------ Provided text
I was struck by the following graph that appeared in a comment by John Bongaarts, François Pelletier, and Patrick Gerland in the Lancet last week. The graph compares estimates of HIV mortality made by the WHO in the early 2000s via the Global Burden of Disease Project (GBD), updated estimates GBD estimates from the WHO, UNAIDS, and recent projections put out by the UN.


By now, I hope most people reading this blog have realized that due to a number of changes, most notably the collection of population based estimates of HIV prevalence have led to significant decreases in the projected levels of HIV mortality globally. That along with updated models explains the difference between earlier HIV mortality estimates – including the earlier GBD estimates – (consistent with the top line in the graph) and the three bottom lines, which generally now incorporate the new prevalence estimates. (Side note: I recently saw a paper from David Canning who has suggested that non-random selection effects in DHS and other population based estimates are likely underestimating true prevalence by a significant amount…more when that paper goes public).

But why do the updated GBD WHO estimates decline so much faster than the recent estimates by the UN? The difference can largely be explained by assumptions about the scale up and impact of HIV treatment programs. The authors of the comment argue that the WHO estimates “can only be achieved by massive scale-up of antiretroviral treatment to lead to near universal access worldwide in 2015-30”. Great progress has been made on this front, true, but how realistic of an assumption is this? In particular in this new economic climate?

Given how widely these estimates are used for global health policy, I am somewhat surprised how optimistic of an assumption the WHO is using – if anything it only weakens their advocacy argument for more funding. But this comment clearly demonstrates that even the best statistics in global health are based on some very powerful – and potentially incorrect – assumptions.
------------
◆ Work request 1: According to the post on HIV mortality estimates, what largely explains why the updated GBD WHO estimates decline faster than the recent UN estimates?
◆ Work request 2: From the post on HIV mortality estimates, copy word for word the part that opens with the words containing "But why do the" and closes with "new economic climate?".
------ Data extract
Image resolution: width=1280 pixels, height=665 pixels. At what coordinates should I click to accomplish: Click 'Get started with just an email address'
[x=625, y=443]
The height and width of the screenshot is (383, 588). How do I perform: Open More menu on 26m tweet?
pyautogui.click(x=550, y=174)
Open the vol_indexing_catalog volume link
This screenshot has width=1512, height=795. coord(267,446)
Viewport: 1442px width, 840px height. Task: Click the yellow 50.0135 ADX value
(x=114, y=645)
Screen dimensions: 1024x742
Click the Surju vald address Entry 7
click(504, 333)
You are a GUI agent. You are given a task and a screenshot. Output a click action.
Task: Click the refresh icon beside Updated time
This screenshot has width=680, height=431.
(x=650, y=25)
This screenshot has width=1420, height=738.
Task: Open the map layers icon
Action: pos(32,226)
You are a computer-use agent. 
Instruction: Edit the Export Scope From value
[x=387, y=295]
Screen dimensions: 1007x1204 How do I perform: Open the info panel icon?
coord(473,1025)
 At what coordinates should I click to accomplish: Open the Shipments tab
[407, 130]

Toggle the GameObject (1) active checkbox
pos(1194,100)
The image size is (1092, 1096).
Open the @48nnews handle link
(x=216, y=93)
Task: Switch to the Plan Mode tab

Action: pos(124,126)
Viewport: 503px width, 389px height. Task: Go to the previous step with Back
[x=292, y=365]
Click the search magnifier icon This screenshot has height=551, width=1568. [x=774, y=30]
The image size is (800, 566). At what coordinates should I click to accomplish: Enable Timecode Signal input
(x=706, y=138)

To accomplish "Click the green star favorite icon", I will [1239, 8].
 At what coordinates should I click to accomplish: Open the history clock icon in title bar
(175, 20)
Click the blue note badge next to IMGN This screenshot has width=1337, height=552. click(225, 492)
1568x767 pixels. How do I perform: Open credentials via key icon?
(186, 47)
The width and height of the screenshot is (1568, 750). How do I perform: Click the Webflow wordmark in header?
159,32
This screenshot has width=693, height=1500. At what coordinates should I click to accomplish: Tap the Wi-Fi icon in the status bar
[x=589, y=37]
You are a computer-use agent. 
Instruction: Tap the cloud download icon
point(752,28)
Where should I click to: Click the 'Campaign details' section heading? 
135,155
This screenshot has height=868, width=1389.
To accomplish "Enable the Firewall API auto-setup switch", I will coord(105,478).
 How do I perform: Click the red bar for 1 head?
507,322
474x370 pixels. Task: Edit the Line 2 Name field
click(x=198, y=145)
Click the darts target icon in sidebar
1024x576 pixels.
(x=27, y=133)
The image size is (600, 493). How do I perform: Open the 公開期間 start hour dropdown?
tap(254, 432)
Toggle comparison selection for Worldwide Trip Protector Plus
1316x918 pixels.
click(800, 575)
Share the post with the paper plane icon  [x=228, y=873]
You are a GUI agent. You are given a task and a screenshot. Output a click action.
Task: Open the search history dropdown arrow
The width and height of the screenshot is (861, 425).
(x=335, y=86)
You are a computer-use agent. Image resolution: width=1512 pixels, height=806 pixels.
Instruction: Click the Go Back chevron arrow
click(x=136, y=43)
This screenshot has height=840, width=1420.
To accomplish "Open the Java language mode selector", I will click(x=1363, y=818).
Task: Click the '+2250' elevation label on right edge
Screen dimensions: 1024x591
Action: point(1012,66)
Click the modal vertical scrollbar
------------
◆ Exercise output 1: Assumptions about the scale up and impact of HIV treatment programs.

◆ Exercise output 2:
But why do the updated GBD WHO estimates decline so much faster than the recent estimates by the UN? The difference can largely be explained by assumptions about the scale up and impact of HIV treatment programs. The authors of the comment argue that the WHO estimates “can only be achieved by massive scale-up of antiretroviral treatment to lead to near universal access worldwide in 2015-30”. Great progress has been made on this front, true, but how realistic of an assumption is this? In particular in this new economic climate?